● ACTIONS TO TAKE
1: From the smart lock review, quote the passage starting with "Smart locks —" and going on through "a clever design.".
2: In the smart lock review, why is the Kwikset lock on the other exterior door called worse?

Smart locks — those deadbolt replacement units that use a smartphone or smartwatch as a key — have been around for a while, but they usually have two issues for Apple fans. First, they rarely support Apple’s HomeKit home automation framework, and second, they’re usually huge. Today we’re looking at the Friday Smart Lock (US$199), which resolves both issues with a clever design.
As I mentioned in the opening paragraph, most Smart Locks have a tendency to be huge. For example, I have a Schlage HomeKit-compatibe smart lock on my front door that has a large keypad on the outside and a deadbolt toggle on the inside. In order to notify me when the door is locked or unlocked, the device requires replaceable batteries.
That’s the same with a Kwikset lock I’m using for another exterior door, only this one is worse. It basically needs to be disassembled every time the four AA batteries need replacement, which is about twice a year. That’s why the Friday Smart Lock is such a pleasant surprise.
First of all, it’s small — basically, all of the electronics and motors are inside the “handle” that goes on the door over the existing deadbolt lock. Most of the volume under that handle is taken up by a large rechargeable battery. While the battery does require recharging (about every three months), the only tool required is a credit card, which is used to release holding clips that hold the handle cover in place.

● DATA EXTRACTS
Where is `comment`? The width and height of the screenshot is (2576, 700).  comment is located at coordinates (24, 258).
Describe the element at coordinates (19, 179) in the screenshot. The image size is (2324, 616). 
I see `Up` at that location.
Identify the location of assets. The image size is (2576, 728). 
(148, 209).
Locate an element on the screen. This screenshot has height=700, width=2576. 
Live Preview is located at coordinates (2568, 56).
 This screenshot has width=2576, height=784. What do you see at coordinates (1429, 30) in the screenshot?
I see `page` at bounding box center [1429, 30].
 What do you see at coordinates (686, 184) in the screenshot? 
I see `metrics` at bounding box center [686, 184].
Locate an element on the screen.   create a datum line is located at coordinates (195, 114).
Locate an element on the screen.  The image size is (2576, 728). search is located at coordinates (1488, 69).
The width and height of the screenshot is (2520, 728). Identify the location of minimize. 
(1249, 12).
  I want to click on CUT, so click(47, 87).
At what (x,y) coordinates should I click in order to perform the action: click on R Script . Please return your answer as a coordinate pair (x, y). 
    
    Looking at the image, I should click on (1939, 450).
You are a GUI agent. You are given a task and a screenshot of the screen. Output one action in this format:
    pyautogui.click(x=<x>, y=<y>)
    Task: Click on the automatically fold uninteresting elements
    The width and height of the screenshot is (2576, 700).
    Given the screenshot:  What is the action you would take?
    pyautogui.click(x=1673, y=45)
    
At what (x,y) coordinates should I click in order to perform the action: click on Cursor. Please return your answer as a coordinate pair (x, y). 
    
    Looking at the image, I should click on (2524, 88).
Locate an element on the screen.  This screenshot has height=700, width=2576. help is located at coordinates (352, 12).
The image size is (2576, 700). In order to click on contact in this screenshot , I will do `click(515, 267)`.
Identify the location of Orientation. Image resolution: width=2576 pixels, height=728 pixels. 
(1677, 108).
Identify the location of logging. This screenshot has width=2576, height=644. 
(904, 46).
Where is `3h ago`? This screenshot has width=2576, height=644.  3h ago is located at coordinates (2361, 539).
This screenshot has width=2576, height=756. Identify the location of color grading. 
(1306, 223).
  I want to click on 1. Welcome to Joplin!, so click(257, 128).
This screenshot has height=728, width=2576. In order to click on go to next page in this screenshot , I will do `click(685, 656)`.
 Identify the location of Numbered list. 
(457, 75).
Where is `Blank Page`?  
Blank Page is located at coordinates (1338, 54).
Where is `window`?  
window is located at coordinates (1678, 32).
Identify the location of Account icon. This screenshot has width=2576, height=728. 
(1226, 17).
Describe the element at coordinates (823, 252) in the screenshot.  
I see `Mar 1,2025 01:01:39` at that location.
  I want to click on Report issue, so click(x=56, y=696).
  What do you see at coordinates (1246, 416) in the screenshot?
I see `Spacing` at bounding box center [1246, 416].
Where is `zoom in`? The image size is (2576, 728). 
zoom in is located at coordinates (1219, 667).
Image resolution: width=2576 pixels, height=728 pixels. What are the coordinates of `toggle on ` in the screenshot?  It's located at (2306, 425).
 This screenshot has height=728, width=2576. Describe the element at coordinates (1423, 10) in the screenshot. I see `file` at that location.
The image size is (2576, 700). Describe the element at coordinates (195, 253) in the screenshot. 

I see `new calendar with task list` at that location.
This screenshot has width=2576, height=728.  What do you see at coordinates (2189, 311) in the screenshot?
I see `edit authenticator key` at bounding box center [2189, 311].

● PER-TASK ANSWERS
1:
Smart locks — those deadbolt replacement units that use a smartphone or smartwatch as a key — have been around for a while, but they usually have two issues for Apple fans. First, they rarely support Apple’s HomeKit home automation framework, and second, they’re usually huge. Today we’re looking at the Friday Smart Lock (US$199), which resolves both issues with a clever design.

2: The Kwikset lock basically has to be disassembled every time its four AA batteries need replacing, which happens about twice a year.